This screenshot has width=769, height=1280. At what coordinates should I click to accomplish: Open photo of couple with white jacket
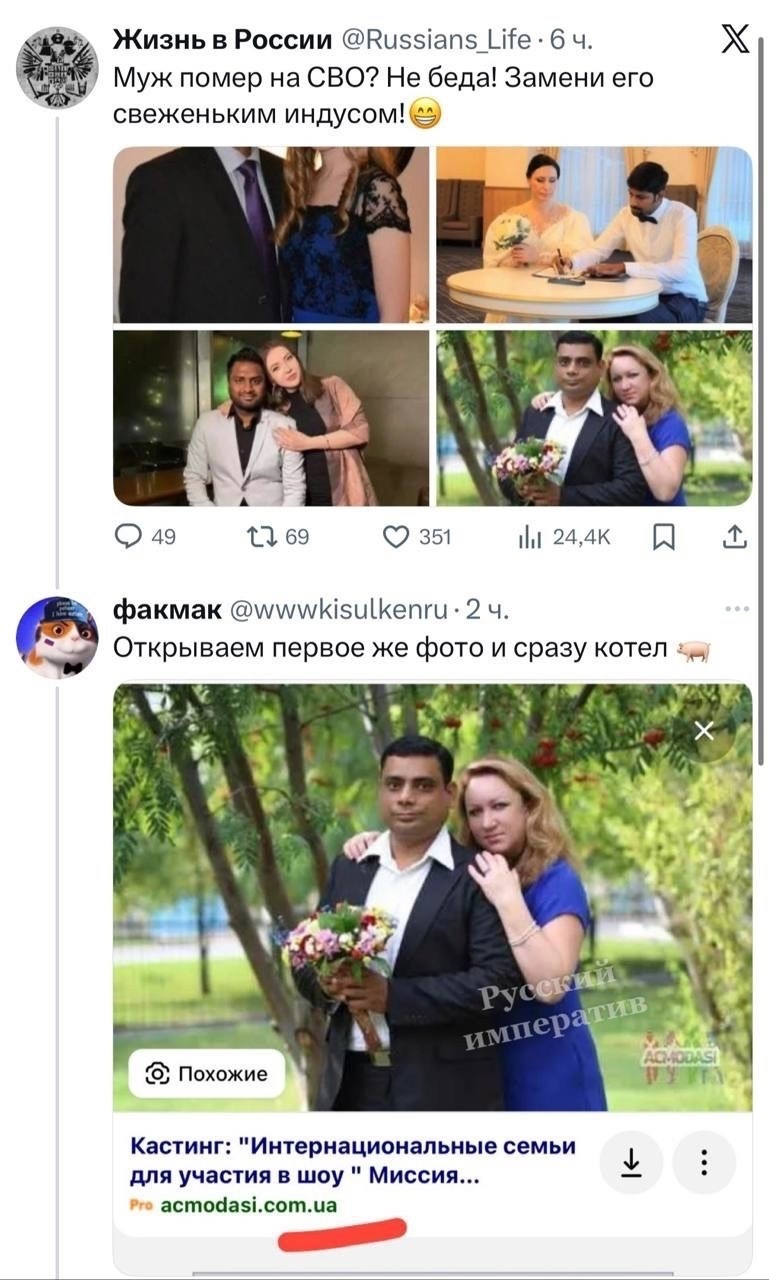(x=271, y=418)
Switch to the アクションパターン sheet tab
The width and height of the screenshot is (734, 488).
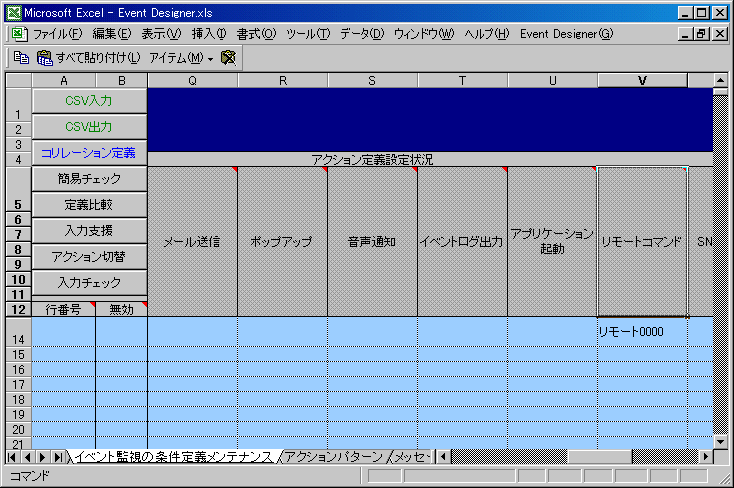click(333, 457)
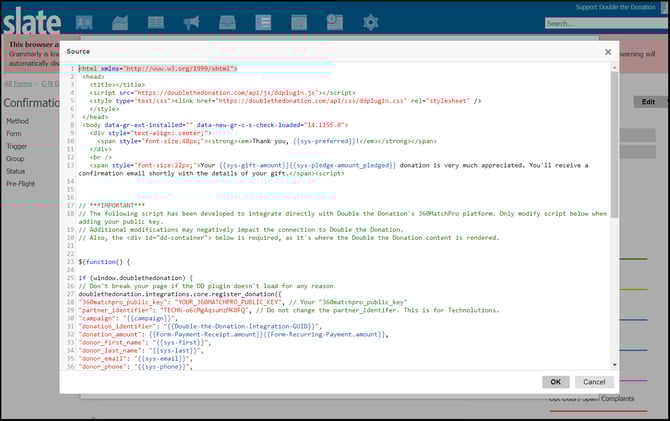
━━━━━━
ASSIGNMENT —
Leave every picture out and return exactly the lines from the one holding "The width and" through the end of the records above, both ends included, and nothing more.

RESULT FOR THIS TASK —
The width and height of the screenshot is (734, 488).
click(333, 457)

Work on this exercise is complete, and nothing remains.